Copyright © 2004 Research Trends. All rights reserved


Ginkgo biloba extract (GBE) is composed of mostly two constituents; one is terpenoids (such as bilobalide, ginkgolide A, B and C), and another is flavonoids (such as quercetin and rutin). All the compounds cause marked actions on the action potential configuaration in guinea pig ventricular cardiomyocytes. GBE prolongs the action potential duration (APD), whereas bilobalide shortens the APD. The Vmax  decreases. The resting potential is unaffected. In voltage-clamp experiments, GBE markedly inhibits the Ca2+ current (ICa), the delayed rectifier K+  current (IK1). On the other hand, bilobalide enhances the ICa and the IK currents concentration-dependently. The other constituents are also not uniform at all. In rat sino-atrial (SA) node, GBE causes a negative chronotropic effect. The responses are almost reversible after a 10- to 20-min washout.

In addition, GBE causes a potent concentration-dependent relaxation. Bilobalide also causes the vasodilation. Ginkgolides A, B and C also dilate to the almost same extent. NG-monomethyl-L-arginine acetate (L-NMMA), a NO synthesis (NOS) inhibitor, reduces the vasodilation induced by GBE. Tetraethylammonium (TEA), a Ca2+ -activated K+ channel inhibitor, also decreases the GBE-induced relaxation, but not significantly.

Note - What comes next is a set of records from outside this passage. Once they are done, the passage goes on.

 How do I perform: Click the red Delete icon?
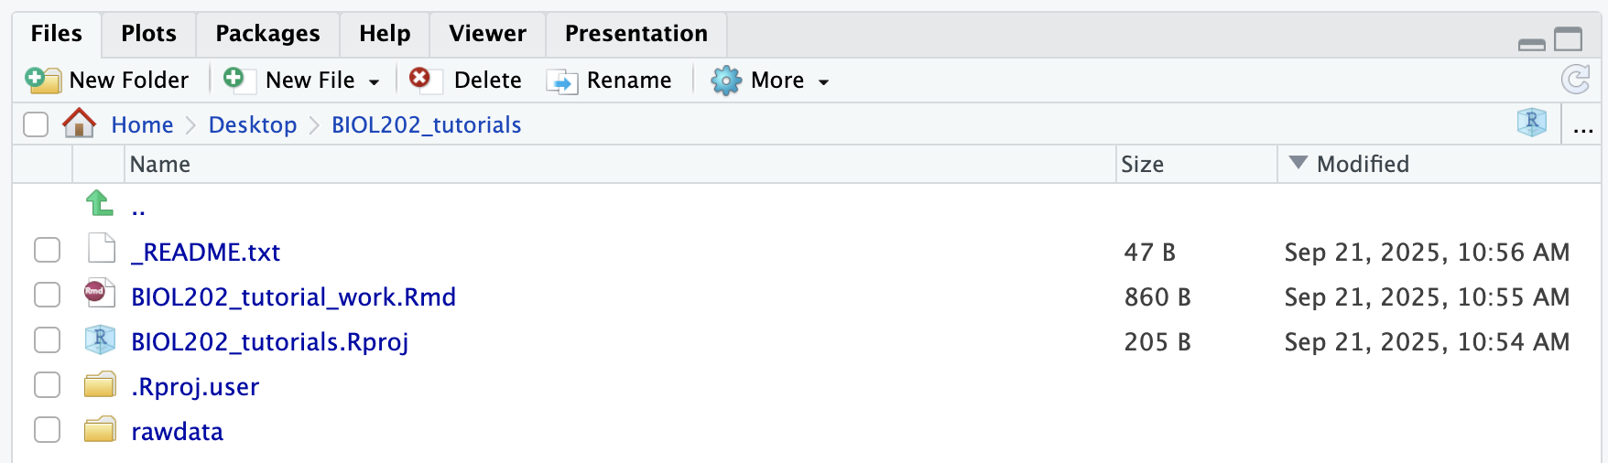[420, 79]
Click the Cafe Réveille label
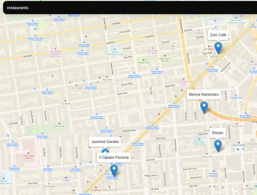Screen dimensions: 257x195 click(66, 103)
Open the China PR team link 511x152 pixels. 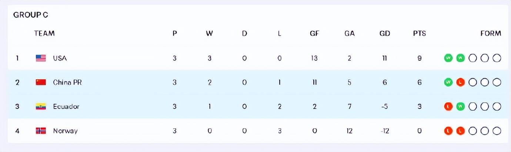pyautogui.click(x=67, y=83)
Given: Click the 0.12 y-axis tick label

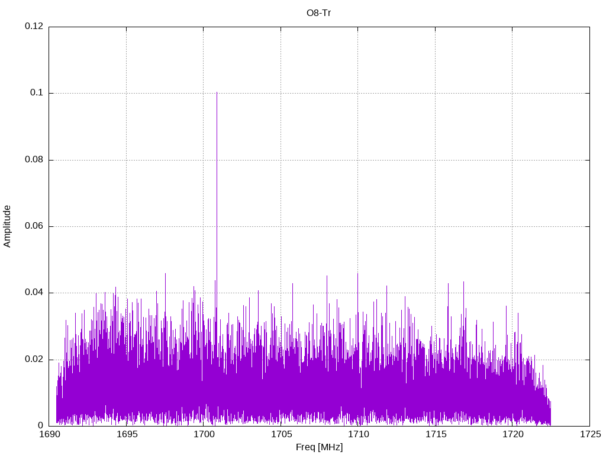Looking at the screenshot, I should [x=34, y=27].
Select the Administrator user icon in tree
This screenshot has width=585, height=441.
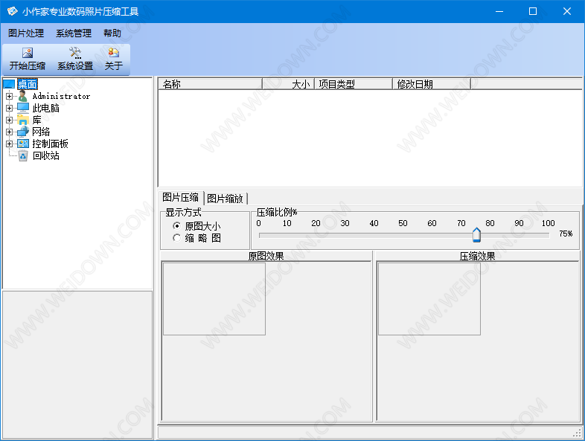point(23,96)
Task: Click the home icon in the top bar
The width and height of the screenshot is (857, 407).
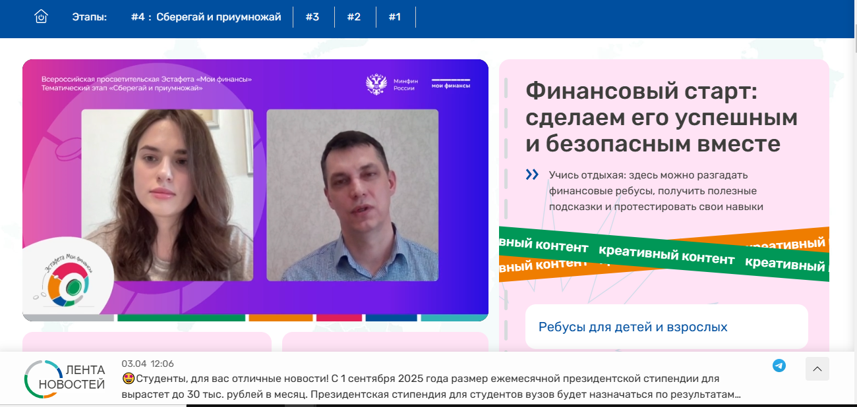Action: pyautogui.click(x=42, y=17)
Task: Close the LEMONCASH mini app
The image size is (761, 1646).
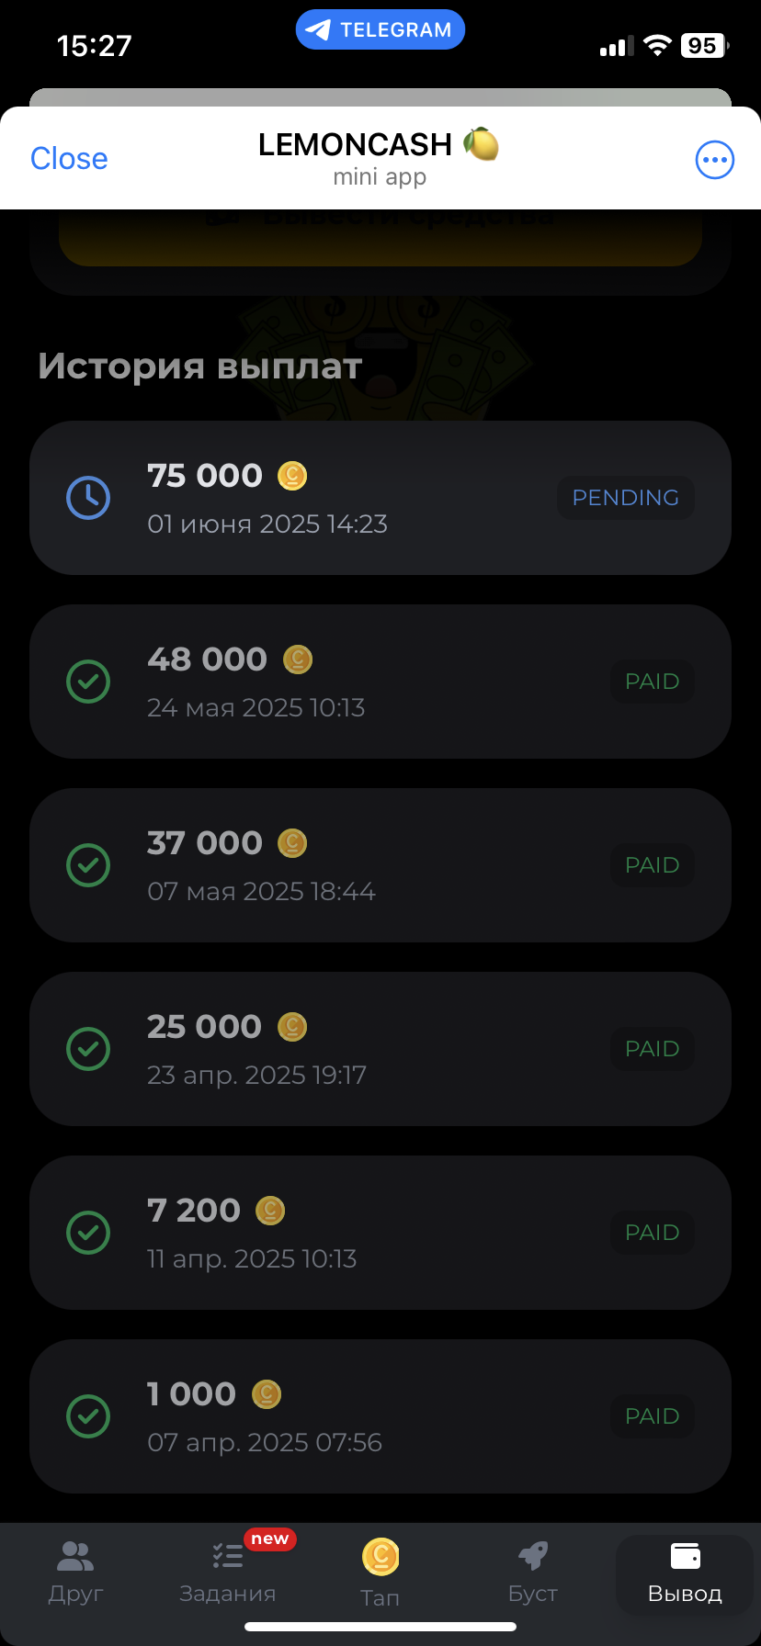Action: tap(69, 158)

Indomethacin tends to reduce the GBE-induced vasorelaxation. Furthermore, the vasorelaxation of GBE is strongly attenuated in Ca2+ -free medium. Bilobalide possesses the similar vasorelaxation mechanisms. Flavonoids (quercetin and rutin) also produce the vasorelaxation.

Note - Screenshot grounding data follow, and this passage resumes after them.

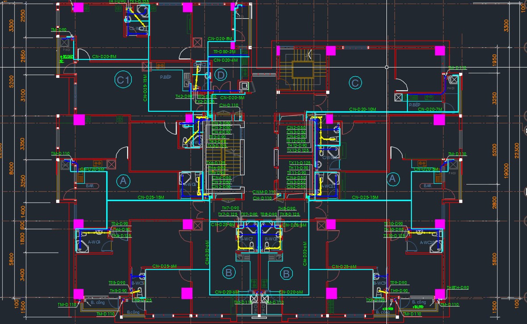Click the C1 apartment circle marker
This screenshot has width=527, height=324.
point(123,80)
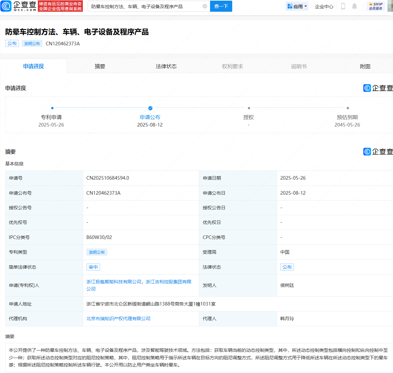Click the 发明公布 tag under title
The image size is (393, 373).
32,43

These results indicate that even at acute administrations, GBE and the constituents produce the effective actions on the APD and the underlying ionic currents in cardiomyocytes, although each constituent does not exhibit a uniform response. Also, the results suggest that GBE causes the vasodilation, mainly due to the inhibitions of Ca2+  influx through Ca2+ channel and the activation of NO releasing in the endothelium and aortic vascular muscles.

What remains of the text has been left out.